You need to implement an ArraySegment<T> equivalent for IList<T>. See implementation below. For optimal performance, consider using spans instead.

ListSegment<T> Struct

public readonly struct ListSegment<T> : IList<T>
{
    public List<T> Items { get; }
    public int Offset { get; }
    public int Count { get; }

    public ListSegment(List<T> items, int offset, int count)
    {
        Items = items ?? throw new ArgumentNullException(nameof(items));
        Offset = offset;
        Count = count;

        if (items.Count < offset + count)
        {
            throw new ArgumentException("List segment out of range.", nameof(count));
        }
    }

    public void CopyTo(T[] array, int index)
    {
        if (Count > 0)
        {
            Items.CopyTo(Offset, array, index, Count);
        }
    }

    public bool Contains(T item) => IndexOf(item) != -1;

    public int IndexOf(T item)
    {
        for (var i = Offset; i < Offset + Count; i++)
        {
            if (Items[i].Equals(item))
            {
                return i;
            }
        }

        return -1;
    }

    private T ElementAt(int index)
    {
        if (Count > 0)
        {
            return Items[Offset + index];
        }

        throw new ArgumentOutOfRangeException(nameof(index));
    }

    public ListSegmentEnumerator GetEnumerator() => new ListSegmentEnumerator(this);

    #region IEnumerable<T> interface
    IEnumerator<T> IEnumerable<T>.GetEnumerator() => GetEnumerator();
    IEnumerator IEnumerable.GetEnumerator() => GetEnumerator();
    #endregion

    #region ICollection<T> interface
    bool ICollection<T>.IsReadOnly => true;

    void ICollection<T>.Add(T item) => throw new NotImplementedException();
    bool ICollection<T>.Remove(T item) => throw new NotImplementedException();
    void ICollection<T>.Clear() => throw new NotImplementedException();
    #endregion

    #region IList<T> interface
    void IList<T>.Insert(int index, T item) => throw new NotImplementedException();
    void IList<T>.RemoveAt(int index) => throw new NotImplementedException();
    T IList<T>.this[int index]
    {
        get => ElementAt(index);
        set => throw new NotImplementedException();
    }
    #endregion

    public struct ListSegmentEnumerator : IEnumerator<T>
    {
        private readonly List<T> items;
        private readonly int start;
        private readonly int end;
        private int current;

        public ListSegmentEnumerator(ListSegment<T> segment)
        {
            items = segment.Items;
            start = segment.Offset;
            end = start + segment.Count;
            current = start - 1;
        }

        public bool MoveNext()
        {
            if (current < end)
            {
                current++;

                return current < end;
            }
            return false;
        }

        public T Current => items[current];
        object IEnumerator.Current => Current;

        void IEnumerator.Reset() => current = start - 1;
        void IDisposable.Dispose() { }
    }
}
11
Athanasios Kataras On

This answer assumes that your concrete IList, is of type List. You can use the GetRange function, which pretty much does what you want:

A shallow copy of a collection of reference types, or a subset of that collection, contains only the references to the elements of the collection. The objects themselves are not copied. The references in the new list point to the same objects as the references in the original list.
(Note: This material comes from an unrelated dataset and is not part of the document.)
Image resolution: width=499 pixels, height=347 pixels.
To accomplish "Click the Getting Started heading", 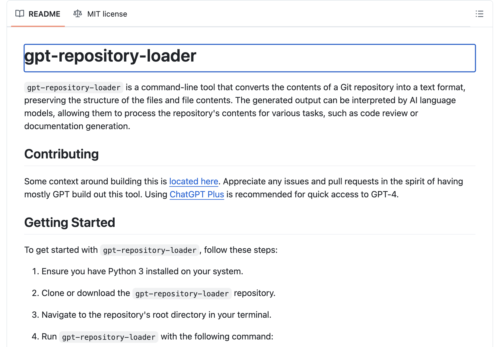I will (x=69, y=222).
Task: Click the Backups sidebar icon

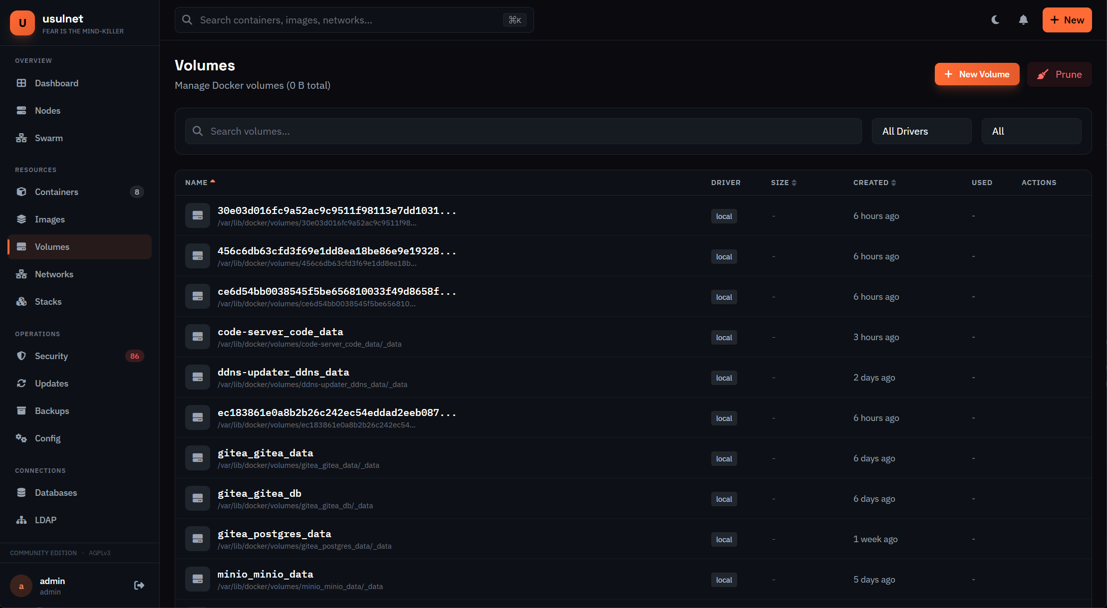Action: [x=21, y=410]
Even the ArraySegment<T> will create some kind of reference object to store the array segment, so you can't completely avoid that.

If you want to avoid storing the references (aka shallow copy), then a Span would be in order, but your comment that your collection changes conflicts with this

Items should not be added or removed from the List while the Span is in use.

So, your only other solution, would be to create one yourself as you mentioned.

Warning: There is a reason why such a thing does not exist built in. The array is fixed size, so getting a segment is much safer to handle. Be careful of unexpected consequences and side-effects when creating such a construct. This is the reason why the Span warns you that it's unsafe. You only know your requirements and how your data changes, so your collection wrapper should take them into account and handle them accordingly.